EXERCISE DESCRIPTION> Once the line holding "Task: Select the 'enters' connector phrase" appears, repeat it and each line after it to the end of the data, exactly and with nothing else; pictures stay out.

Segment Start: EXERCISE DATA

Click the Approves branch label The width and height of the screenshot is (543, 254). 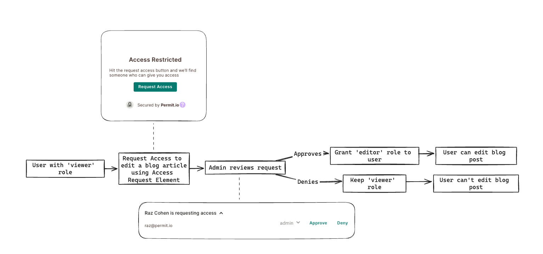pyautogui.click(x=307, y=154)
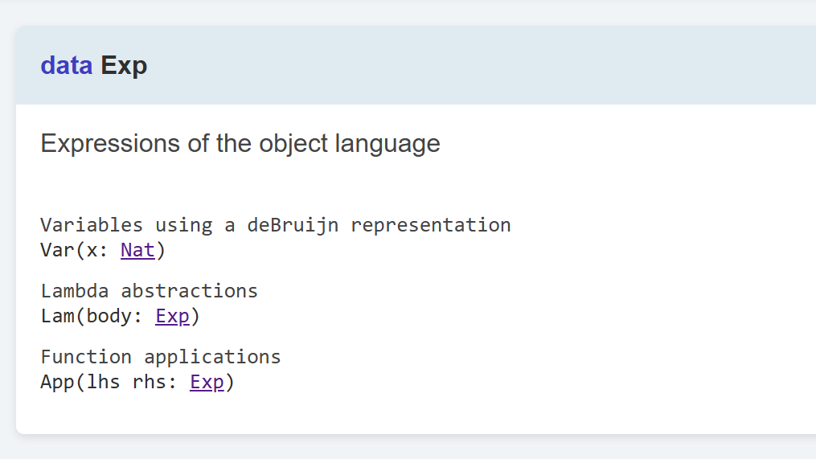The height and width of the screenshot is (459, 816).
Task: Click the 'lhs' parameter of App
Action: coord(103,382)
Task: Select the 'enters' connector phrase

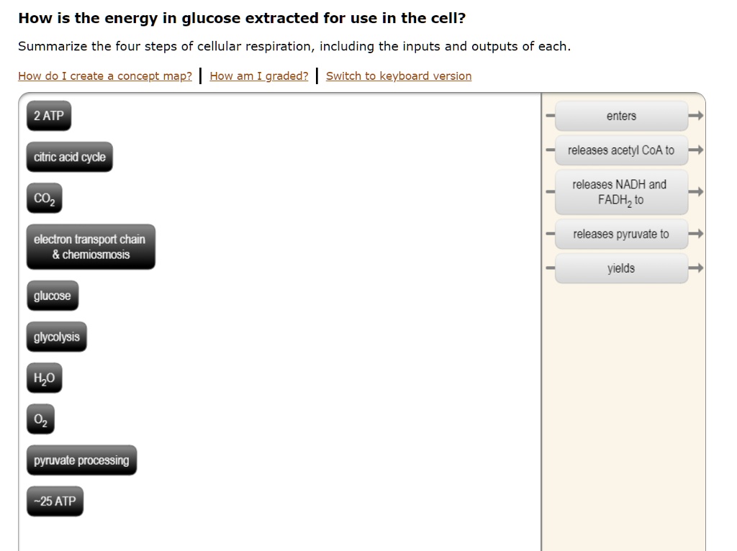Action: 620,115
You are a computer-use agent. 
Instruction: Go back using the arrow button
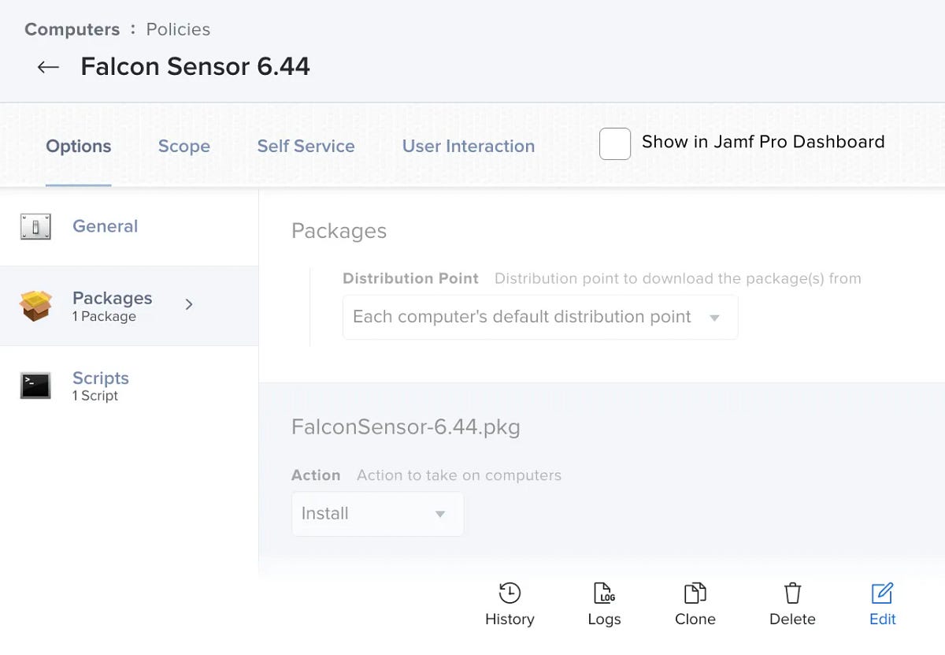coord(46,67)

Segment End: EXERCISE DATA

WRITTEN ANSWER>
Task: Select the 'enters' connector phrase

Action: 620,115
You are a computer-use agent. 
Instruction: Go back using the arrow button
coord(46,67)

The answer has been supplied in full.